WASHINGTON – The Pension Rights Center released the following statement on the death of former board member Lisle Carter:
“Lisle C. Carter, Jr. was a man of great distinction and infinite wisdom whose entire life was dedicated to public service, helping to lay the groundwork for many of the country’s most far-reaching retirement income reforms. He was also a valued member of the Pension Rights Center family.
Lisle, who died on September 10, 2009 at the age of 83, served on the Pension Rights Center’s board of directors from 1984 to 2005. His insights and knowledge of retirement policy played a critical role in shaping Center’s grassroots and public policy campaigns that resulted in millions of people winning new pension rights. He also played an essential role in spurring our growth as an institution.
Lisle Carter came to the Center with an impressive background. We first met him when he was a member of the President’s Commission on Pension Policy, established during the Carter Administration in 1978. The recommendations put forward by Lisle and the other commission members created a road map for the policy initiatives pursued by the Pension Rights Center over the following decades. These included reduced vesting requirements in pension plans, providing important protections to widows and divorced spouses, and promoting the need for a universal, secure and adequate pension system.
In addition to his work on retirement issues, Lisle had a distinguished career in government, academia and in the nonprofit and legal arenas.
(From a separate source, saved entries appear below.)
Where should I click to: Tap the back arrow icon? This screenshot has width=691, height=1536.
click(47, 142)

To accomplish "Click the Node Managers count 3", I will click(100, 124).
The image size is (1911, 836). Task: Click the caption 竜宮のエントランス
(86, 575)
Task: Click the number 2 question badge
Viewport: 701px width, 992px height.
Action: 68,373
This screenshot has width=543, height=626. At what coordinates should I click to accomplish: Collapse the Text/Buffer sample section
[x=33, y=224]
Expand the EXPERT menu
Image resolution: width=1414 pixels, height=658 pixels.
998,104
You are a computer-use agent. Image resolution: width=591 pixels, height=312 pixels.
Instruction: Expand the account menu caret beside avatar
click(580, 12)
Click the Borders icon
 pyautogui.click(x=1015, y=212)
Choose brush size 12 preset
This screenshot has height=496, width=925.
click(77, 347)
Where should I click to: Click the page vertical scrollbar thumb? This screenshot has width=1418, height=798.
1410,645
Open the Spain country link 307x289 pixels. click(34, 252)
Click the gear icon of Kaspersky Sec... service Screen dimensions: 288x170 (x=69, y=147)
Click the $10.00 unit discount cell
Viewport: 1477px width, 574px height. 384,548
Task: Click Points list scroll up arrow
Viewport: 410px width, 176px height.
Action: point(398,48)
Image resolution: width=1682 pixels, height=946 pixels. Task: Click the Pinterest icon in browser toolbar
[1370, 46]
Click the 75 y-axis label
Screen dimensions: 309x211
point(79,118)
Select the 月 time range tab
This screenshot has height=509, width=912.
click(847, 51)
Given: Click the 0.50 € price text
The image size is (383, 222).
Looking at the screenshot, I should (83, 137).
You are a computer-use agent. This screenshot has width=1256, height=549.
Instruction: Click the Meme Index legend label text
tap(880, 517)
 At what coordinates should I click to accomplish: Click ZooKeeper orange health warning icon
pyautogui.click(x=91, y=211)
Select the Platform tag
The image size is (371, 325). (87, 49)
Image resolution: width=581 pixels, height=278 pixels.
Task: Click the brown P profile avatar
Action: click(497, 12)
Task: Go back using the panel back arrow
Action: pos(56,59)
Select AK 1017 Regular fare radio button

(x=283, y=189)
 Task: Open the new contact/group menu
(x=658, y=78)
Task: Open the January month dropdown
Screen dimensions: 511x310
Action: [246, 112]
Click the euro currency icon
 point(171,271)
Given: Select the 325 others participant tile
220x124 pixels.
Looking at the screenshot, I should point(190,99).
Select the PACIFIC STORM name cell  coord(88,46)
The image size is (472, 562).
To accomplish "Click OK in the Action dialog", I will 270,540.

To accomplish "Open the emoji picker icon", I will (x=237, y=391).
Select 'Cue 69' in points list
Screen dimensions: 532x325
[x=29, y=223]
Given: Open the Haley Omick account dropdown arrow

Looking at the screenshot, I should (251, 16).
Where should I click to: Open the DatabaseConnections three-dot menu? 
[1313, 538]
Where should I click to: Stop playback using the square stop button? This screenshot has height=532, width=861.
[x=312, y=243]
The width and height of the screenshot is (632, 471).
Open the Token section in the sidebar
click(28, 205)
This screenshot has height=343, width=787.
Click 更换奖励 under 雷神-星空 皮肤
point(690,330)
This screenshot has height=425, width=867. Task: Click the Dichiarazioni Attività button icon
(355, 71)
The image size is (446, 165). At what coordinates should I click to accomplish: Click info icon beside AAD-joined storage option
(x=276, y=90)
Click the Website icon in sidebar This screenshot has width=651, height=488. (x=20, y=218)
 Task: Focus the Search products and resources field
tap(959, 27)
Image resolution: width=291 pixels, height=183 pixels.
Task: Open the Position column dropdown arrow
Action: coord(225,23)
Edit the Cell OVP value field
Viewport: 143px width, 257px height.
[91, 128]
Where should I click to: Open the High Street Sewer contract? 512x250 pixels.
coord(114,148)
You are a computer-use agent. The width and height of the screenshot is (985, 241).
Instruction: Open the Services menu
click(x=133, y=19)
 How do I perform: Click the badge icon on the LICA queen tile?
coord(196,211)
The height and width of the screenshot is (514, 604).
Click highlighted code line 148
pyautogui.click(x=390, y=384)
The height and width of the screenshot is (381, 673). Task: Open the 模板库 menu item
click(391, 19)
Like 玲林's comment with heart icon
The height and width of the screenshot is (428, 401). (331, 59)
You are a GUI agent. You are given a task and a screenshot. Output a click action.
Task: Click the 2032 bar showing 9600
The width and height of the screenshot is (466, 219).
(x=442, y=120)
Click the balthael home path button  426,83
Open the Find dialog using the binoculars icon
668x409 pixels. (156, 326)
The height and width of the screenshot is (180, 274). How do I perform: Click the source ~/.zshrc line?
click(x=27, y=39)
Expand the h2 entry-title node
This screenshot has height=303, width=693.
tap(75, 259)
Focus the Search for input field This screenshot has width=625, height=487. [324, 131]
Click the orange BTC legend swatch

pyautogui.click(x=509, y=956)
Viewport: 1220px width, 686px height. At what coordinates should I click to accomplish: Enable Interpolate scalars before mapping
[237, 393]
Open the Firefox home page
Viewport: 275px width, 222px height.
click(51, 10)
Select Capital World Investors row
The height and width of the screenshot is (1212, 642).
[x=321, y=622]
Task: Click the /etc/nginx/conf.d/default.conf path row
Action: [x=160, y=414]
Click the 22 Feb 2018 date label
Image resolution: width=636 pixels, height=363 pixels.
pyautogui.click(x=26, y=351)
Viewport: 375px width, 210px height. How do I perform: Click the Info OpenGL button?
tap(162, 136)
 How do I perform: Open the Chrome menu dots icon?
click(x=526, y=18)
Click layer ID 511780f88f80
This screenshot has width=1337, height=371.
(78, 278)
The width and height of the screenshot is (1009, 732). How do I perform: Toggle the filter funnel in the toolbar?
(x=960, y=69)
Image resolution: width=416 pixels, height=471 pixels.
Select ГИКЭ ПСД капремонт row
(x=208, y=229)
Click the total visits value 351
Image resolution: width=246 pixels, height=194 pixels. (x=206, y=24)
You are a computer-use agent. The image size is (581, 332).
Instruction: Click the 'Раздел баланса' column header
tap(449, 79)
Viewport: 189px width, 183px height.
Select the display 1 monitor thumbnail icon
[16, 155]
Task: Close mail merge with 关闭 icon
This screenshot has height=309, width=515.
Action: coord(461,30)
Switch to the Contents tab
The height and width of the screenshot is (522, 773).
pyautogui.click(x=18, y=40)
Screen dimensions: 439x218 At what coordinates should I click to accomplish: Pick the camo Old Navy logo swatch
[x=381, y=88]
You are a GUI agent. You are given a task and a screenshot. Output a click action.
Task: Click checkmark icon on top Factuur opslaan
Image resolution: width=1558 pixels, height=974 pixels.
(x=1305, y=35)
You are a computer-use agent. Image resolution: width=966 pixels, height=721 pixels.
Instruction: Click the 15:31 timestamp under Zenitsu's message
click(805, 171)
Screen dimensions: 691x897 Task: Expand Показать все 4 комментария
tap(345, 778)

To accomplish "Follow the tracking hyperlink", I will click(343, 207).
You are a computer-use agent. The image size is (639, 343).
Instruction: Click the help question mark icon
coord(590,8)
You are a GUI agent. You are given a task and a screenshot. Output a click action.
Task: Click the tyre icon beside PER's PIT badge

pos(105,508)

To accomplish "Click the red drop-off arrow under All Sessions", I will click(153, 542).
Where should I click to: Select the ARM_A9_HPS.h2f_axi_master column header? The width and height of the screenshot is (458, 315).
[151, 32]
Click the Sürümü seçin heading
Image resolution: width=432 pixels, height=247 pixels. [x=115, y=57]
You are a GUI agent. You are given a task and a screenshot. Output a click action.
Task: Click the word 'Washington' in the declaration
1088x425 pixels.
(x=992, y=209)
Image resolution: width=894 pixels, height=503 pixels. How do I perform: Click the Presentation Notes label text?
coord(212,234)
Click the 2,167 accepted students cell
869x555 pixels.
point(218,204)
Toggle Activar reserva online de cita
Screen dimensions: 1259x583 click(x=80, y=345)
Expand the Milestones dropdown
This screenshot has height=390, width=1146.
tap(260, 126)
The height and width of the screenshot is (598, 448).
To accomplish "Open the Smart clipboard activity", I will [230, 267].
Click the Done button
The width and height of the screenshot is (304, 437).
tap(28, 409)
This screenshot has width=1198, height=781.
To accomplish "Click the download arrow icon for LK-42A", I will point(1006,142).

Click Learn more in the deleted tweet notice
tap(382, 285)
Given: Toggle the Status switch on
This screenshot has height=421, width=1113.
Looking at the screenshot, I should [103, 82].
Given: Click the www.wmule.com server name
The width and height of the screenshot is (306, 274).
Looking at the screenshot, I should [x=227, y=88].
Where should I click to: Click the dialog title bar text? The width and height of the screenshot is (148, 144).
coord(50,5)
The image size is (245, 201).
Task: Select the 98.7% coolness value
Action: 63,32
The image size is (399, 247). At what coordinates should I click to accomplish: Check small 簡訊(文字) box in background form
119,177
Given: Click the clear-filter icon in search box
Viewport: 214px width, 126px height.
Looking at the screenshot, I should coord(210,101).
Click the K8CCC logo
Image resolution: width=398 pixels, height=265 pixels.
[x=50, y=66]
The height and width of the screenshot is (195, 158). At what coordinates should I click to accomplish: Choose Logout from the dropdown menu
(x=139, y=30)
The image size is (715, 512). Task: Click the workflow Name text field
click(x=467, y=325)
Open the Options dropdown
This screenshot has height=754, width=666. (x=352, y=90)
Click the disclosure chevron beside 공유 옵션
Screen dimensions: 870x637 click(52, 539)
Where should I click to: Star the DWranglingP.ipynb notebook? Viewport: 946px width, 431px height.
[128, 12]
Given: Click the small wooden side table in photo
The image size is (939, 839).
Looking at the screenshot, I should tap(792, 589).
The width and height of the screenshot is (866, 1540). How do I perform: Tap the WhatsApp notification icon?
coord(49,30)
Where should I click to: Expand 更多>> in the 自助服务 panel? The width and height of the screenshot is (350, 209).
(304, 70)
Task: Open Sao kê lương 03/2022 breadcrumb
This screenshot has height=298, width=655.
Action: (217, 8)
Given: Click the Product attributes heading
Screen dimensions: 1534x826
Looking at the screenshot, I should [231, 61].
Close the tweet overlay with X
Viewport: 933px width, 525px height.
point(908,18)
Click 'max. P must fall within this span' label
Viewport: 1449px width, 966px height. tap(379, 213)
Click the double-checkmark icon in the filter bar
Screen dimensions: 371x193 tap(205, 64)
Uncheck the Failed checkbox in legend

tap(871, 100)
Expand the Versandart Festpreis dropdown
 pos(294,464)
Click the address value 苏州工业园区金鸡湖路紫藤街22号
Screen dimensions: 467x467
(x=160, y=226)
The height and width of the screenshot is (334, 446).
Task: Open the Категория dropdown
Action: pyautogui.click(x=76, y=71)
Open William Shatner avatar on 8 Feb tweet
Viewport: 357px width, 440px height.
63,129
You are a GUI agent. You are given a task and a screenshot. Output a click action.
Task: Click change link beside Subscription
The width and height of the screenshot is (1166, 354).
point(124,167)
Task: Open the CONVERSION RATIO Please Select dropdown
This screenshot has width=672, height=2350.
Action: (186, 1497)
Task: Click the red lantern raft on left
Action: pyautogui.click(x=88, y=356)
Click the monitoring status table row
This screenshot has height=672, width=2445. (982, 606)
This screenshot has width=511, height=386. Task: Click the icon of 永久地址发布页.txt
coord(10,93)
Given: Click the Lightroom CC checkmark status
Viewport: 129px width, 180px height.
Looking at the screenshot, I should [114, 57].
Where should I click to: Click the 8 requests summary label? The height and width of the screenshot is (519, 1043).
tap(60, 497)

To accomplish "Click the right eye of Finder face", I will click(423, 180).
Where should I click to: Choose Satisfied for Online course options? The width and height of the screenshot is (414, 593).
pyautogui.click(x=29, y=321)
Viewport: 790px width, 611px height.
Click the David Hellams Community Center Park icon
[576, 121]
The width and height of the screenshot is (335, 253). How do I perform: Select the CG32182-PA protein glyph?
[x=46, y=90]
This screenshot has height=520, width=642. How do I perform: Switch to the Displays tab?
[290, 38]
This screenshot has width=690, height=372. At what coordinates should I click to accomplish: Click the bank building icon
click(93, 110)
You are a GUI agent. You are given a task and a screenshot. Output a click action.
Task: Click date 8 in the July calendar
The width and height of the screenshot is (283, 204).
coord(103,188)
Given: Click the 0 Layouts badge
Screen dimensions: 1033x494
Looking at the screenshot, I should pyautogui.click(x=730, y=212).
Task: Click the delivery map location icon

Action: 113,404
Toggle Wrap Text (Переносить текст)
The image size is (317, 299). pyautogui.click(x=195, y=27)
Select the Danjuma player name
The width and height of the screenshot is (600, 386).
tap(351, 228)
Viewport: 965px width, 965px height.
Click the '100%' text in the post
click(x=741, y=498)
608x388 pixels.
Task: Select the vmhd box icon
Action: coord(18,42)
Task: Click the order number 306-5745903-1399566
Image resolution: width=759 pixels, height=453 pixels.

Among his many accomplishments, Lisle was the first president of the University of the District of Columbia, assistant secretary of the Department of Health, Education and Welfare, general counsel for the United Way of America, chancellor of Atlanta University Center, vice president of Cornell University, and chairman of the board of directors of the Children’s Defense Fund. He was also a partner in the law firm Verner, Liipfert, Bernhard, McPherson and Hand.
We will miss Lisle’s wisdom, warmth, and wit. Our condolences go out to his wife Jane, his children, and grandchildren.”